奈良時代の休暇の規定
現在も労働基準法などの労働者条件を定めた法律がありますが、奈良時代にも、すでに役人の休暇の規定を定めた「仮寧令」(けにょうりょう)という法律が設けられていました。
その規定によると、役人には6日ごとに1日の休みがあり、さらに5月と7月の農繁期には、「田暇」(でんか)という田植え・収穫のための休暇が別途定められていました。(1度にみんなが休むと大変なので、2組に分かれて15日ずつの休暇をとる)。また、身内に不幸があった場合にも、現在の忌引と同じように服喪の休暇が定められていました。(父母の場合は、現在の仕事を辞めて、喪に服す。祖父母(父方)、外祖父母(母方)などは30日の服喪期間など)。
下級役人の労働環境
一般的な休暇の規定は以上のようなものですが、それでは、当時の役人=サラリーマンが臨時に休暇をとる場合は、どのような理由で休んでいたのでしょうか?
奈良時代には、たくさんの写経が作られていましたが、それに従事していた下級役人たちの「請暇解」(しょうかげ)と呼ばれる休暇届が現代に残っています。
写経に参加した役人達は、長時間、同じ姿勢で座りっぱなしであったため、足の病気や腰痛などの理由で欠勤する役人が多かったようです。また衛生環境も悪かったようで、腹痛や赤痢などの消化器系の病気で休む役人も多くいました。写経事業の仕事場の労働環境は本当に悪かったようで、役人たちから労働環境の改善要求がでることもありました。
4箇条にわたるその要求の中身は、
・以前に支給された衣服が汚れていたんでおり、洗ってもなお臭い。新しいものにかえてほしい
・毎月5日間は休みがほしい
・食事が粗悪である。黒飯ばかりではいやだ(白米が食べたい!)
・案机(つくえ)に座り続けているため、胸が痛く脚がしびれる。3日に1度は酒を支給してほしい。(酒を飲まずにやってられるか!)
というようなものになっています。どれも、納得できるものですが、特に一番最後のものに大きく頷けます。
変な休暇理由
変わった休暇の理由としては、
・「穢れた衣服を洗うため」:5日の休暇
そんな理由で休みが取れる?しかも長すぎる。洗濯は1日で十分では?
・「今月十六日の夜、私盧(自分の家)の物を盗まれたため」:3日の休暇
ショックで仕事も手につきません!
・「親母の胸病を療さんがため」:3日の休暇
親孝行な人だ
・「身、疹病に沈み、動転することを得ず(はしかにかかって動けない):
日数不明
大人になってからのはしかは大変です
・「私の祭礼のため」:2日の休暇
祭り好き?
・「身を沐浴し浄めんがため」:4日の休暇
体を清めるのに4日もかかるのでしょうか?
などがあります。
休暇延長の申し出もできた
また、休暇の申請をしても、病気が治らない場合はさらに休暇を延長する場合もありました。
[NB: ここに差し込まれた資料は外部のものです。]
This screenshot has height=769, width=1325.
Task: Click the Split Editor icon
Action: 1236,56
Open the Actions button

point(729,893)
例えば、「(今)月五日を以て赤痢起こるによりて、三箇日の暇を給ひて罷る(まかる)。しかるに今日までいまだ息癒(回復)せず。仍ち(すなわち)緩遅(カンチ、さらに休暇をとる)の状を注し(状態を記載し)、謹んで以て解す(つつしんで休暇届を出します)」とあり、赤痢になり、3日間の休暇をとったが、回復しないため、さらなる休暇を求めています。
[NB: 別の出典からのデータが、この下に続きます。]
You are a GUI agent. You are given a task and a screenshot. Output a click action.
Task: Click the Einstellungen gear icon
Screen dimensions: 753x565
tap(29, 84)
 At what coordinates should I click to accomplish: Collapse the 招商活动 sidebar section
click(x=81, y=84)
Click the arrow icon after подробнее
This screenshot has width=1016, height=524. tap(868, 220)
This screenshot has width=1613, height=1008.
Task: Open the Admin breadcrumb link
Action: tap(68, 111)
これに対して、会社=写経所の側は、「若し(もし)、病、息平(回復)せば、昼夜を避けず(昼夜を分かたずすぐに)、寺家(東大寺の写経所)に参向せよ。敢えて姦滞せざれ(ぐずぐず家でとどまっていることがないように)」というように、休暇延長は認められましたが、病気が治ったらすぐに出勤するようにと念押しされています。
いつの世も、会社を休むのは大変です・・・。
みなさん、お体をご自愛くださいませ。